Documentation Center

Specifying regular expressions for the Advanced Display Filter

Regular expressions (regex) are powerful search formulas that can locate complex patterns of characters inside texts. In Trados Studio you can use regular expressions to filter on segments that match a certain pattern. Trados Studio uses the .NET syntax for regular expressions.

About this task

To specify a regular expression for the Source or Target field of the Advanced Display Filter:

Procedure

  1. In the Editor view, open the View tab and select Advanced Display Filter 2.0.
    To always display the Advanced Display Filter 2.0 window, select the Auto-hide button.
  2. Open the Content tab, and enter your regular expressions in the Source and/or Target field.
  3. From the drop-down menu on the right, select AND or OR to combine the Source and Target search filters. While AND is a stricter filter that displays only the segments that match both the Source and Target criteria, the OR condition returns segments that match either the Source or the Target criteria.
  4. Enable the Regular Expression option. Otherwise, Trados Studio interprets the character patterns in the Content Source and Target fields as literal characters.
  5. If your source or target RegEx contains backreferences, activate the Backreference option. Trados Studio supports named and numbered backreferences in the following format: ${group name} and $1.
  6. In the DSI Information field, specify whether you want to restrict the results to specific segment types. For example, type H or heading to show only Title segments.
  7. To filter on segment results by tag content, enable either Search in text and tag content or Search only in tag content. The first option looks for tag attribute content as well as translatable content inside tags, whereas the second option only looks for tag attribute content like font=Curier New.
  8. Turn on the Case Sensitive option if you wish to match the case of the literal character in your regular expression. By default, Studio ignores case-sensitivity. For example, the RegEx ^T will return segments starting with both a lowercase and an uppercase T.
  9. Apply any additional filters available on the Filter Attributes, Comments, Document Structure, Segment, Color, Sampling tabs.
    A checkmark icon appears next to each tab that contains additional filters considered for the current search. You can see the applied filters and search results in the status bar at the bottom of the Advanced Display Filter.

Example

Examples of regular expressions
ResultRegular expressionExplanation

Display all segments with different capitalization in source and target

Source: ^[A-Z]

Target:^[a-z]

Make sure to enable the Case Sensitive option. Otherwise, the regular expression engine finds both lowercase and uppercase strings for both patterns.

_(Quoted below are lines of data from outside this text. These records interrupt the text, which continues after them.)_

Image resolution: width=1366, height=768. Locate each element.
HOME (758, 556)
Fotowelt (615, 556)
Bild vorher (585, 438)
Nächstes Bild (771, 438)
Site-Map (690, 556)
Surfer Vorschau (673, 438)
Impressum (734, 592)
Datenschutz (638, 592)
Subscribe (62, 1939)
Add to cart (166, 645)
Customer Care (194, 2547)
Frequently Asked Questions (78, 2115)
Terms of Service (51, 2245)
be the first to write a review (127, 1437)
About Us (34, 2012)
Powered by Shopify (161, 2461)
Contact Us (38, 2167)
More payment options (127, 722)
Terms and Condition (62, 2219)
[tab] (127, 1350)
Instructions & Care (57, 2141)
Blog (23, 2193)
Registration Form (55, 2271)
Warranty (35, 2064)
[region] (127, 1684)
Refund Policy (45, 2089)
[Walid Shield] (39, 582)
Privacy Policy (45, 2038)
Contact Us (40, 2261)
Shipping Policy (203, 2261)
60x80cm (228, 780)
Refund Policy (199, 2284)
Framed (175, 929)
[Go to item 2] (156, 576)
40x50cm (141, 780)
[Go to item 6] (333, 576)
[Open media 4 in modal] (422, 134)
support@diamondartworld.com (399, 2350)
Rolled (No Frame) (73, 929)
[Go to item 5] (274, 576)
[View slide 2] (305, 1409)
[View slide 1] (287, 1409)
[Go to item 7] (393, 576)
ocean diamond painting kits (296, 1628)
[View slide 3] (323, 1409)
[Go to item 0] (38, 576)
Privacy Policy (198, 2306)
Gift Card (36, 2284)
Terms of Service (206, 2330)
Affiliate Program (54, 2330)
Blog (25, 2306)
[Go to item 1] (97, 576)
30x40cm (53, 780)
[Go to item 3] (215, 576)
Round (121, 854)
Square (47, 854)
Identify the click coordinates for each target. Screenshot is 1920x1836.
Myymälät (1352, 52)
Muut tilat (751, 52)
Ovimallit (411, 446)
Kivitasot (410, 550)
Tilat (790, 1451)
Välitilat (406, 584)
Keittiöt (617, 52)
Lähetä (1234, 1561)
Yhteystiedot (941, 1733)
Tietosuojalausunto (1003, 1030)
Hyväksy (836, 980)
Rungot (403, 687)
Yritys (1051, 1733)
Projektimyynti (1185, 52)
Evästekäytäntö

The ^ caret symbol signals the beginning of a segment.

[A-Z] describes the range of all uppercase letters, while [a-z] describes the range of all lowercase letters.

Display all segments with different end punctuation in the source and target

Source: \.$

Target:[^.]$

These expressions find all segment pairs that end with a period in the source text but not in the target.

In the first expression, the $ signals the end of a string or segment, and the backslash (\) followed by the dot signals a literal period.

In the second expression, the caret inside the set marks negation, so [^.] indicates any character that is not a period.

You can modify this expression to search for other punctuation marks. For example, the following regexes find all segments ending with a question mark in the source but not in the target:

  • Source regex: ?$
  • Target regex: [^?]$
Backreference constructs for regular expressions

Backreferences reuse submatches identified earlier in the same regular expression (regex) or in the corresponding replacement regex. Backreferences are useful when you need to repeat a character sequence like /(abc)(abc)(abc) in the same regex or across its correspondent replacement regex. Instead of copying the character group (abc) several times, you can reuse it by inserting backreferences to the original one.

You can use both named and numbered backreferences in the following format:
SyntaxRegular expressionExplanation
  • \k<name>
  • \number

when referencing a previous component of the same regex

  • (?<x> abc ) = \k<x> matches abc=abc
  • "(abc) = \1" matches "abc=abc"
  • ${group name}
  • $1

referencing a component of a corresponding regex

(?<TheBoy>Jack) and (?<TheGirl>Jill) matches Jack and Jill in the source segment [EN]: Jack and Jill went up that hill again!

In the target regex, you can reuse the matches identified by the groups <TheBoy> and <TheGirl> with a named or numbered backreference:

  • ${TheBoy} e ${TheGirl}
  • $1 e $2

Both of these will match Jack e Jill in the target segment [IT]: Jack e Jill salirono di nuovo su quella collina!

Special characters for regular expressions

Metacharacters are the building blocks of regular expressions (regex). Characters in regex are understood to be either metacharacters with a special meaning, or regular characters with a literal meaning.

The following are some common regex metacharacters and examples of what strings they would match in a segment.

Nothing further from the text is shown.